:: The problem ::
Only the lines from the beginning of the data below through the line that contains "The height and width of the screenshot is (432, 1126)." should be repeated, exactly as written.

:: Recorded data ::
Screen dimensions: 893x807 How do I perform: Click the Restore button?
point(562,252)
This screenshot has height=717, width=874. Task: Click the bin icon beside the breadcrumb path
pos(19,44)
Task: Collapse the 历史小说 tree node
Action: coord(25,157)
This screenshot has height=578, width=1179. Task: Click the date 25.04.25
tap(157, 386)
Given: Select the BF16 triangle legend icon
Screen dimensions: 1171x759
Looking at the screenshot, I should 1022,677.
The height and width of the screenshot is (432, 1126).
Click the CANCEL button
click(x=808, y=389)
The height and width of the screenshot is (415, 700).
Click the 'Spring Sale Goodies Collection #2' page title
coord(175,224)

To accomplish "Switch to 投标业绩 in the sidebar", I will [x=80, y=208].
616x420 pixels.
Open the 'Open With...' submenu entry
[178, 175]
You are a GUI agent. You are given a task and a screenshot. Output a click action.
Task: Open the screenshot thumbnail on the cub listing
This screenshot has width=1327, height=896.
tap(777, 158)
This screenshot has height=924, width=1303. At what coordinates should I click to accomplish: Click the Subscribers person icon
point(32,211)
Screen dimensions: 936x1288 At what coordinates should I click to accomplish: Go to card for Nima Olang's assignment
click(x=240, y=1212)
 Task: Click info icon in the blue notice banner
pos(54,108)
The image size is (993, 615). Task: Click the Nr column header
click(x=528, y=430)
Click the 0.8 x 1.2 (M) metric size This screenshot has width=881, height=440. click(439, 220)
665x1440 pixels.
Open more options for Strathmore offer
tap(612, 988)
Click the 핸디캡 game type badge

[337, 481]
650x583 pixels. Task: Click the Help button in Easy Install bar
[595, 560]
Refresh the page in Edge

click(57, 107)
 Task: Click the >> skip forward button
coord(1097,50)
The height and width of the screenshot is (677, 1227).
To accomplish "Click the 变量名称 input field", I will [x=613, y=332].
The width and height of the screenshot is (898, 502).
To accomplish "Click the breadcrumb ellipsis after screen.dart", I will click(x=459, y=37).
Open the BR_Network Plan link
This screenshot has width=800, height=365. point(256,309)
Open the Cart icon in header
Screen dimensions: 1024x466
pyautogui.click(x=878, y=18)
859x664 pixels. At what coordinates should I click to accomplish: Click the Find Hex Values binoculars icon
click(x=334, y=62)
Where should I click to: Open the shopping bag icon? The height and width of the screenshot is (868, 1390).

:: Reply to the exercise ::
Screen dimensions: 893x807 How do I perform: Click the Restore button?
point(562,252)
This screenshot has height=717, width=874. Task: Click the bin icon beside the breadcrumb path
pos(19,44)
Task: Collapse the 历史小说 tree node
Action: coord(25,157)
This screenshot has height=578, width=1179. Task: Click the date 25.04.25
tap(157, 386)
Given: Select the BF16 triangle legend icon
Screen dimensions: 1171x759
Looking at the screenshot, I should 1022,677.
The height and width of the screenshot is (432, 1126).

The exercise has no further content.